### To do
Would you output the entries below only from the line containing "Pause playback with the big blue button" through the line containing "645x477 pixels.", exactly as they stand and with both ends included?

┄┄┄┄┄┄┄┄┄┄

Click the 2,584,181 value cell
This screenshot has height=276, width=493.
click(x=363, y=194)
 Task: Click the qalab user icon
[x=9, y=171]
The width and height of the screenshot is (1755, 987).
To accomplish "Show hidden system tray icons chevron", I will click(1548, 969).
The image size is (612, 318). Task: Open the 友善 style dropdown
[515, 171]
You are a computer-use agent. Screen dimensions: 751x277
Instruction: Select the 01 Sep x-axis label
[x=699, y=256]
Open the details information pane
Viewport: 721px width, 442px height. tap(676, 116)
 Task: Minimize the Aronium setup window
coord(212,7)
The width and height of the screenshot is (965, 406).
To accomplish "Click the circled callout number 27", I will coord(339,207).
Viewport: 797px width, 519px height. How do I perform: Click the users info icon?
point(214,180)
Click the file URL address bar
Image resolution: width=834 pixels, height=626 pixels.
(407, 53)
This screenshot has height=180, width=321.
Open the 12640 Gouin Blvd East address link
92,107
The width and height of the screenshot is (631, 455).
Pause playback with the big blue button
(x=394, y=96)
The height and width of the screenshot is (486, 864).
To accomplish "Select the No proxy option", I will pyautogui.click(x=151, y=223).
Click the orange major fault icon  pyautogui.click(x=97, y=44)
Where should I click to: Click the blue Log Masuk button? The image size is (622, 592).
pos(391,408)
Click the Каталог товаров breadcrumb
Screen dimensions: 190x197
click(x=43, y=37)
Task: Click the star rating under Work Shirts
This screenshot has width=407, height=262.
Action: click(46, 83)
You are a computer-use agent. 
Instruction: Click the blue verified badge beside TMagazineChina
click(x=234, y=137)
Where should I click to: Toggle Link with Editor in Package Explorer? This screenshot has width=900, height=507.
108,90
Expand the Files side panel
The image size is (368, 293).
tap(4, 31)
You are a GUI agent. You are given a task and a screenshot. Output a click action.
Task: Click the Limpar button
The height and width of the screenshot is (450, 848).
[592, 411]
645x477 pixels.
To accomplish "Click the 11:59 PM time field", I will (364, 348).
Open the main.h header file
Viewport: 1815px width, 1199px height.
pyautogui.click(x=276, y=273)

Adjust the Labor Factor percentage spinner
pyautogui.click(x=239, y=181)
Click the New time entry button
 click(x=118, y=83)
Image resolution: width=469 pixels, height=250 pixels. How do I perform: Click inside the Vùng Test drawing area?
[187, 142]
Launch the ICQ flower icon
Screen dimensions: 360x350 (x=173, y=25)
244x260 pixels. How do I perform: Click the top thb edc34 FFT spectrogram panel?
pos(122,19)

┄┄┄┄┄┄┄┄┄┄

### Output below
Pause playback with the big blue button
(x=394, y=96)
The height and width of the screenshot is (486, 864).
To accomplish "Select the No proxy option", I will pyautogui.click(x=151, y=223).
Click the orange major fault icon  pyautogui.click(x=97, y=44)
Where should I click to: Click the blue Log Masuk button? The image size is (622, 592).
pos(391,408)
Click the Каталог товаров breadcrumb
Screen dimensions: 190x197
click(x=43, y=37)
Task: Click the star rating under Work Shirts
This screenshot has width=407, height=262.
Action: click(46, 83)
You are a computer-use agent. 
Instruction: Click the blue verified badge beside TMagazineChina
click(x=234, y=137)
Where should I click to: Toggle Link with Editor in Package Explorer? This screenshot has width=900, height=507.
108,90
Expand the Files side panel
The image size is (368, 293).
tap(4, 31)
You are a GUI agent. You are given a task and a screenshot. Output a click action.
Task: Click the Limpar button
The height and width of the screenshot is (450, 848).
[592, 411]
645x477 pixels.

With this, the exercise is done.